# Dish saying 150 HD channels now before the end of the year?



## CoolGui (Feb 9, 2006)

Maybe I haven't been keeping up with the marketing hype, but they were aiming for 100 HD channels by the end of the year... Now they say they have surpassed that and are planning for 150 by the end of the year? Does this mean 150 national HD channels? I know I should probably know everything about their crazy channel counting methods, but I'm just wondering if I *should* expect more channels by years end.


----------



## Guitar1969 (Oct 19, 2006)

CoolGui said:


> Maybe I haven't been keeping up with the marketing hype, but they were aiming for 100 HD channels by the end of the year... Now they say they have surpassed that and are planning for 150 by the end of the year? Does this mean 150 national HD channels? I know I should probably know everything about their crazy channel counting methods, but I'm just wondering if I *should* expect more channels by years end.

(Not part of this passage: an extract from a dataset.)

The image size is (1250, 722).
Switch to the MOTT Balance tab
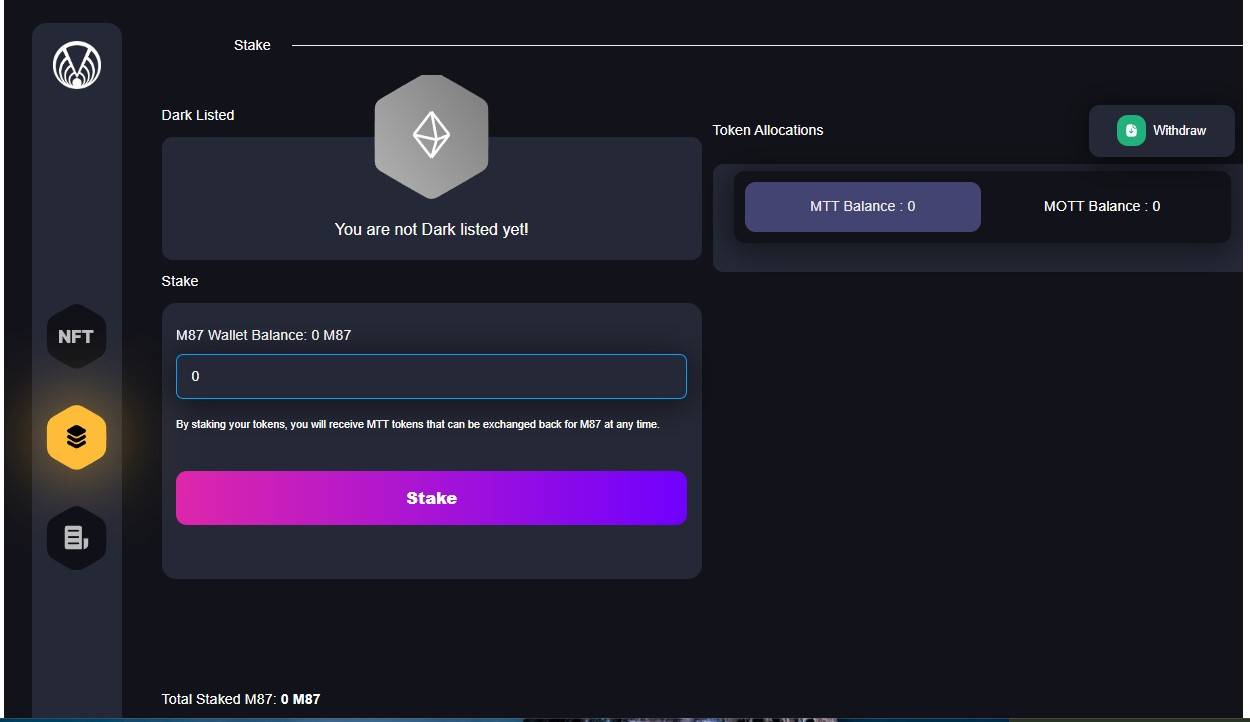pyautogui.click(x=1101, y=207)
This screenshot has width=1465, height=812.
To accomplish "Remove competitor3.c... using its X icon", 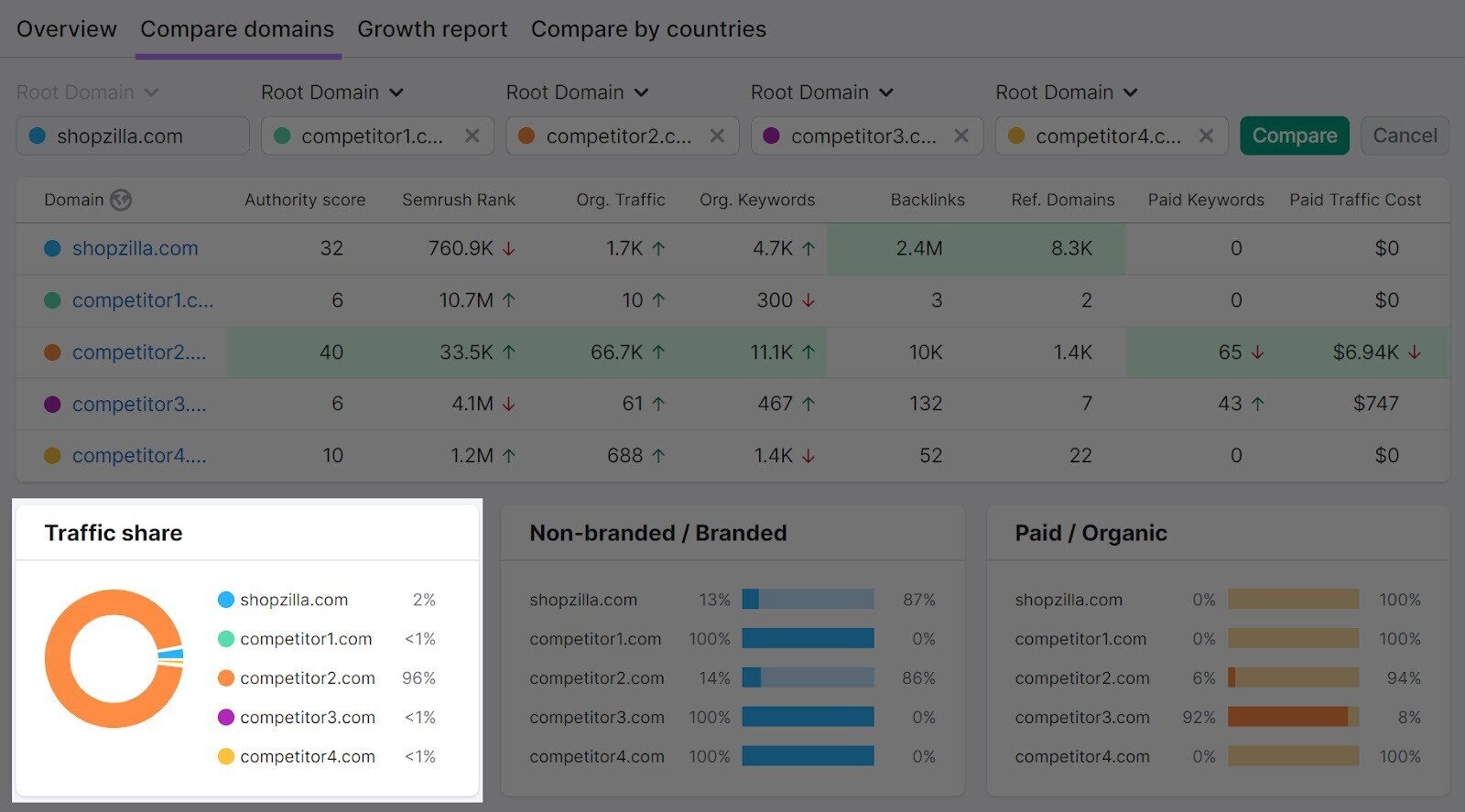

I'm sure there are others here that are better educated on the progress but I find it particulalry interesting that Charlie announces this TurboHD and this new 150 HD channel goal right after he got crucified in the Businessweek article about not concentrating on the expansion of HD and is now losing subscribers. I am not so interested in the 150HD channels, as much as which particularchannels, because as we all know, there are aot of fluff channels out there. With that said, I'll beleive it when I see it.


----------



## BattleZone (Nov 13, 2007)

According to his interview, he "believes" that dish ALREADY has 114 HD channels. To get to that number, he's counting anything and everything that ever shows anything in HD, including part-time HD channels and "OnDemand" downloads. As far as national cable/network channels, there are only about half that number available on Dish, and a couple more on DirecTV, at the moment.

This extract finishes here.